* **Work to be completed**
Where in the material does the word "computer" appear? Copy each line that has it.
Provided material Block Start
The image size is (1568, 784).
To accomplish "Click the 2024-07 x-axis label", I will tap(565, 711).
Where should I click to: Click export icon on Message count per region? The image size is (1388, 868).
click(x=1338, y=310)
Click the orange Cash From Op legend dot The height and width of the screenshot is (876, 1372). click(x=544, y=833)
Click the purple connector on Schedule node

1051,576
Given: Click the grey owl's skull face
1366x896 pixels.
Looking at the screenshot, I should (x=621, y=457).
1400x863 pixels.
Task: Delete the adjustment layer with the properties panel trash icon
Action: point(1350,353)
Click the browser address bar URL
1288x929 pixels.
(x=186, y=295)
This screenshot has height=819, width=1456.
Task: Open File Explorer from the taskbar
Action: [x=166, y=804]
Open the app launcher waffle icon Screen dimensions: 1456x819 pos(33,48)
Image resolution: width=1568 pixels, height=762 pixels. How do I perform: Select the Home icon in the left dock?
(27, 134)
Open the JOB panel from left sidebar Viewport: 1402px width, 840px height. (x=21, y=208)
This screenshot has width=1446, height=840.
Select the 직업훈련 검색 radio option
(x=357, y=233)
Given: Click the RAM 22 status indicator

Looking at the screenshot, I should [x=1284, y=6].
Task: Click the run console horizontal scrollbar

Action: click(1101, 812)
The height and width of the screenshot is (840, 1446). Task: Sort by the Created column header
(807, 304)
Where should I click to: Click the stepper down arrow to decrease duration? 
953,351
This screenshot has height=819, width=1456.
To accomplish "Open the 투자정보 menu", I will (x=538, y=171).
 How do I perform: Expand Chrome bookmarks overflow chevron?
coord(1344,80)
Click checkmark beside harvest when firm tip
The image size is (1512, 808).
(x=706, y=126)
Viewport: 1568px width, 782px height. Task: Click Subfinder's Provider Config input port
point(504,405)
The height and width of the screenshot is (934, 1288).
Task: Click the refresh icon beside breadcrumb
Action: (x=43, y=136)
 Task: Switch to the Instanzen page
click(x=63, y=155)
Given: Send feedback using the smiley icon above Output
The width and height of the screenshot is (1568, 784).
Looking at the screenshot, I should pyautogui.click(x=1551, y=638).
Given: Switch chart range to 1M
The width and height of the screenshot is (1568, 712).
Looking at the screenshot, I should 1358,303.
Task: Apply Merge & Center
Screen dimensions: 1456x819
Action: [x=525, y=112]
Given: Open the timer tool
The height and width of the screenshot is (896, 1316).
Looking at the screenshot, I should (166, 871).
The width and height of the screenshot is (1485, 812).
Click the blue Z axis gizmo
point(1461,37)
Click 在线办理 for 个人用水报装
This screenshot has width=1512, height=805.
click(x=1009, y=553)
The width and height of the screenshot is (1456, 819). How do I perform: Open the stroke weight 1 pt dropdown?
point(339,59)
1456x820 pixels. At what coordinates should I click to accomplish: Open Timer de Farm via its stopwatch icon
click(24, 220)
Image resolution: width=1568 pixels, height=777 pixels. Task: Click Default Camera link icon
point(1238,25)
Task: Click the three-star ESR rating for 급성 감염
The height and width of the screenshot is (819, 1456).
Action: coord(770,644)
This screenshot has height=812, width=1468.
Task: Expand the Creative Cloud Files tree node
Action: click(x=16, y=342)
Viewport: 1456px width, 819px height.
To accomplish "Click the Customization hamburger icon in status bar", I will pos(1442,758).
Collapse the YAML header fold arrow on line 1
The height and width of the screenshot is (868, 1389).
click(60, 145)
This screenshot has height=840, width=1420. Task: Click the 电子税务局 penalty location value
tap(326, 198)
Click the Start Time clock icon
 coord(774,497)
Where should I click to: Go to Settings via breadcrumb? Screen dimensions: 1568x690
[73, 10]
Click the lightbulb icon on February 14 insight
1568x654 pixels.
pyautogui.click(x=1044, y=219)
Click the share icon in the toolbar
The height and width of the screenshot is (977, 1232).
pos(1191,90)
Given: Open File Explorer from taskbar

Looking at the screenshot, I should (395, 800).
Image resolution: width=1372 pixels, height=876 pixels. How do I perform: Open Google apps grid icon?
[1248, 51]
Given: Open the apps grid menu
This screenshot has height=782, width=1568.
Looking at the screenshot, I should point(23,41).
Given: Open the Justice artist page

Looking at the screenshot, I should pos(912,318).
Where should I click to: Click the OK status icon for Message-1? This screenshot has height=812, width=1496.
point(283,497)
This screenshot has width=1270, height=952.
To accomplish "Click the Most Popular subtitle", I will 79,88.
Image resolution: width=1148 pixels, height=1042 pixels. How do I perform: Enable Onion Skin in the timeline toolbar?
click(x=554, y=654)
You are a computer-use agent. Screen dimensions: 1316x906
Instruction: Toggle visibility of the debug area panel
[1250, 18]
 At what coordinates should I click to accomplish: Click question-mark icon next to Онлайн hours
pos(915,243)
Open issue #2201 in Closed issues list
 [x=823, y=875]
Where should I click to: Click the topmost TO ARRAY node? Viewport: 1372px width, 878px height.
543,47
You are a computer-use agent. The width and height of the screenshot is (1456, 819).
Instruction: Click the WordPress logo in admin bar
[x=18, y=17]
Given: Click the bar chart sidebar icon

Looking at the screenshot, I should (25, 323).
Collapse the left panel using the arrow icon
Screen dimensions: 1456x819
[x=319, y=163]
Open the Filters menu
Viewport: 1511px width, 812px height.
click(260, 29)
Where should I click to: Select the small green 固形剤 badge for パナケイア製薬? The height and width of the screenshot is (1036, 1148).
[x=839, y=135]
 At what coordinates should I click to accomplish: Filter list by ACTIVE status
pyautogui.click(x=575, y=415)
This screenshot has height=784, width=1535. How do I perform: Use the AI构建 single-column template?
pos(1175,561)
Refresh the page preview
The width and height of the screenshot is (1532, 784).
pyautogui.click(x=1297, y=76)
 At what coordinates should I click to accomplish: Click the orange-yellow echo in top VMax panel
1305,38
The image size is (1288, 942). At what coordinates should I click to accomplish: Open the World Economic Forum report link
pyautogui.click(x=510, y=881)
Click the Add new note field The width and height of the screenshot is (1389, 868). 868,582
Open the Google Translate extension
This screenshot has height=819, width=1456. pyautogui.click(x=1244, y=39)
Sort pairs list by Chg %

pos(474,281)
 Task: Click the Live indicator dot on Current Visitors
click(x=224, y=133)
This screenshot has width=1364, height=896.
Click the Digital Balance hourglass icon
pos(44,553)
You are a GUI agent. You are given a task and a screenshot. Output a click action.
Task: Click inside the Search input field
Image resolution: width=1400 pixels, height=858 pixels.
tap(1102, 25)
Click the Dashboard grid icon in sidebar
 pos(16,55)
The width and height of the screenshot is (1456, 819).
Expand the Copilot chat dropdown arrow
Provided material Block End
* **Answer section**
You are a computer-use agent. Screen dimensions: 1316x906
You are a computer-use agent. The width and height of the screenshot is (1456, 819).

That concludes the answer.